# Provided data
★ ★ ★ ★ ★ ★ ★

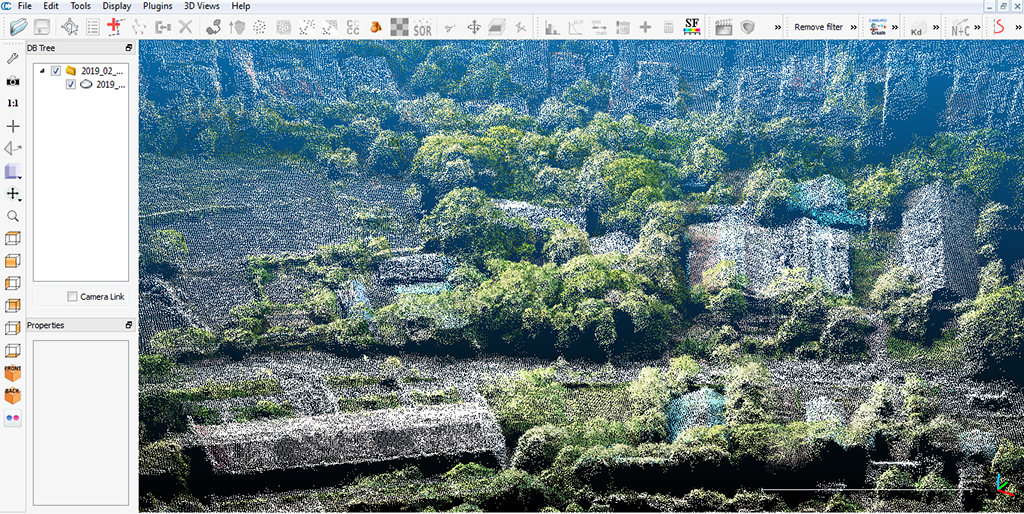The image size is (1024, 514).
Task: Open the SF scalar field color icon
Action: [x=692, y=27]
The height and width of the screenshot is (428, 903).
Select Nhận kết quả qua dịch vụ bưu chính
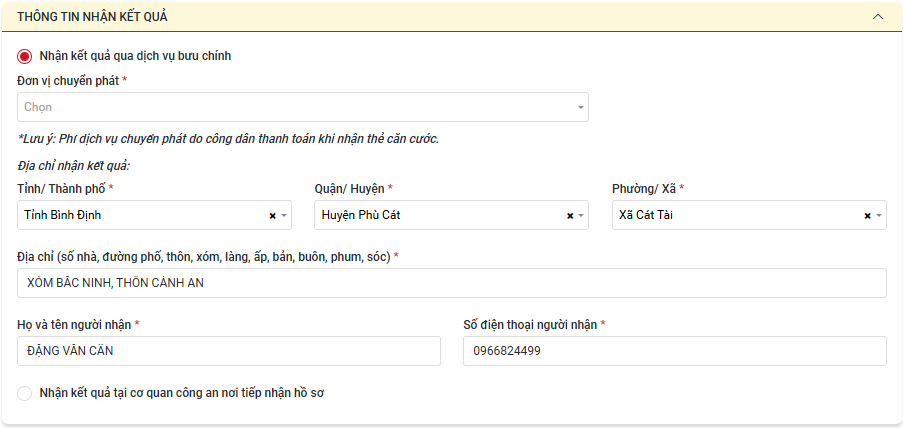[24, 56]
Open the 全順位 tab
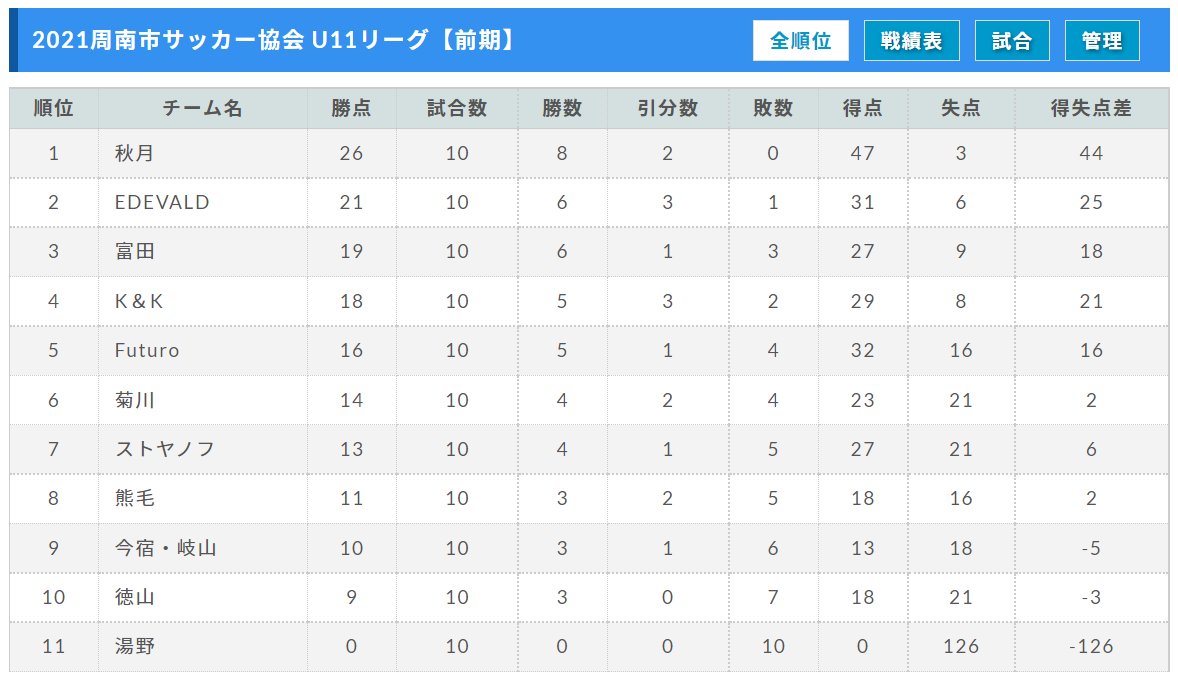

★ ★ ★ ★ ★ ★ ★

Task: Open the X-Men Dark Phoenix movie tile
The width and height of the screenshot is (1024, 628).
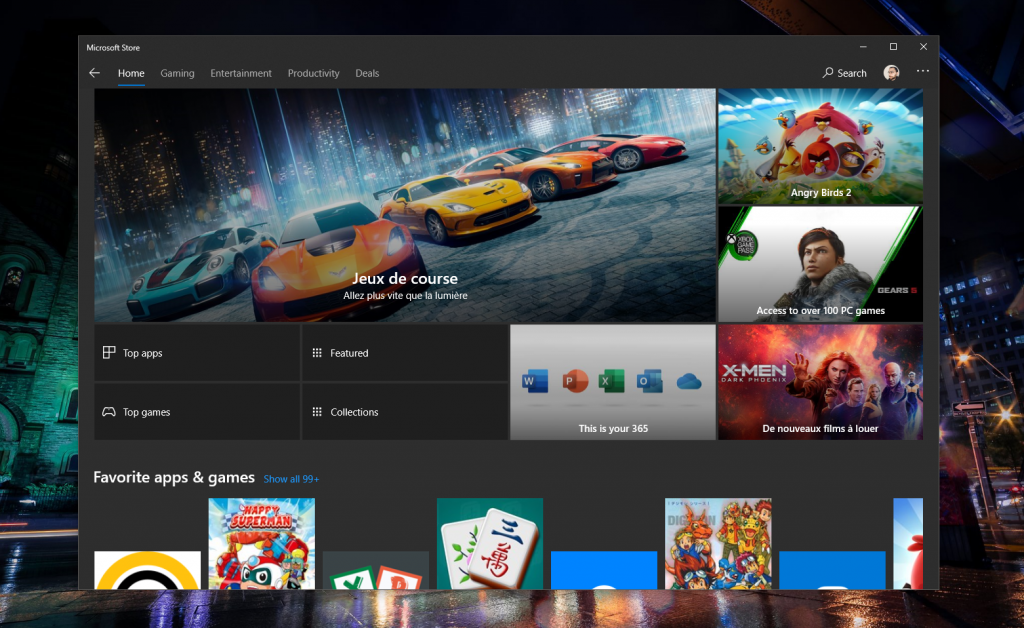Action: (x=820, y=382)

★ ★ ★ ★ ★ ★ ★

# Instructions for the task
Rewrite the listing from the line that has "Task: Open the X-Men Dark Phoenix movie tile" through the line that has "Action: (x=820, y=382)", renaming "screenshot" to "screen capture" and leaving everything else unchanged. Leave the pictures out.

# Reply
Task: Open the X-Men Dark Phoenix movie tile
The width and height of the screen capture is (1024, 628).
Action: (x=820, y=382)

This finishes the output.